Welcome to yet another episode of our Waku Quali-tea series, where we break down one of the ingredients in our tea blend. Native from Northern America, Red Root Amaranth is considered highly competitive due to its fast-growing, vigorous nature.The seeds are edible and can be eaten raw or cooked. They are sometimes ground into a powder and eaten as a substitute for cereal and its sprouts can be added to salads. Take a look at these fun facts, benefits and uses of Red Root Amaranth.
What is it?
Redroot pigweed, smooth pigweed, and Powell amaranth are three closely-related amaranths that have become serious cropland weeds throughout the United States and into southern Canada. The three species are discussed together because they are difficult to distinguish from one another in the field, have similar life cycles and habits of growth, and present similar management challenges in crop production.

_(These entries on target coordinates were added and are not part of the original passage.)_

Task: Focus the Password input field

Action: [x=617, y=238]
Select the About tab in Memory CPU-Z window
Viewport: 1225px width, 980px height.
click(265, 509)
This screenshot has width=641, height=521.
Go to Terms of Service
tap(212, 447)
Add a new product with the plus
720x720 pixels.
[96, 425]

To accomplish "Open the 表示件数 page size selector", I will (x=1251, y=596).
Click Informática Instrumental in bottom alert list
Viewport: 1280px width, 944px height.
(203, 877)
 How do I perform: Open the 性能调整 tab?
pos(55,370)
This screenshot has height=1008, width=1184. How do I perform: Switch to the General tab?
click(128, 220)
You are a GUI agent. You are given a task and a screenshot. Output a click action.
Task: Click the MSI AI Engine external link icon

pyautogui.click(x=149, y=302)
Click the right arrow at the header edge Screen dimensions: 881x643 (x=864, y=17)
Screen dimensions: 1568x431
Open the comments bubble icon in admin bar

It can be found growing in wastelands, prairies, fallow fields, farm lots, gravelly areas, and cultivated fields. Its invasiveness causes yield loss in many vegetable row crops. It grows unbranched or with minimal branches.
What are its benefits and nutritional facts?
One glossy black to dark reddish brown seed is revealed when the bladder-like capsule splits, circumferentially, at maturity. As many as 117,000 seeds can be produced per plant. The seeds may be eaten raw, or toasted. They can also be sprouted. Ground seeds can be used as a cereal. Young leaves may be eaten raw or cooked. The leaves contain vitamins A and C, iron, and calcium.
How is it used or how could it be prepared?
Use it in most of the ways you would any other edible green. For raw eating, stick with the young leaves and new shoots. These can be used like salad greens or spinach. The young and older leaves can also be sautéed or steamed, used as you would chard or turnip greens. If enjoying pigweed from your garden, be sure that you have not sprayed pesticides or herbicides on it before harvesting. Also, be aware that some varieties, like Amaranthus spinosus, have sharp spines that will need to be avoided or removed.
The organic weed management strategy outlined in the general article on pigweeds should be effective on Powell amaranth, smooth pigweed, and redroot pigweed. Try to get a positive identification of the species present, and be aware that Powell amaranth may grow more rapidly in the northern United States, and smooth pigweed more so further south. In warmer climates, positive identification is important to verify that the weed present is indeed one of these species and not Palmer amaranth or waterhemp, which are particularly aggressive in the South and the Corn Belt respectively, and may require more intensive, multi-tactic management strategies.
Pigweeds accumulate nitrates, which can lead to nitrate poisoning in grazing animals such as horses and ruminants. Mainly used for food, with both the leaves and seeds being edible. Can be poisonous to cattle and pigs in large amounts over a long period, but a nutritious fodder in small amounts.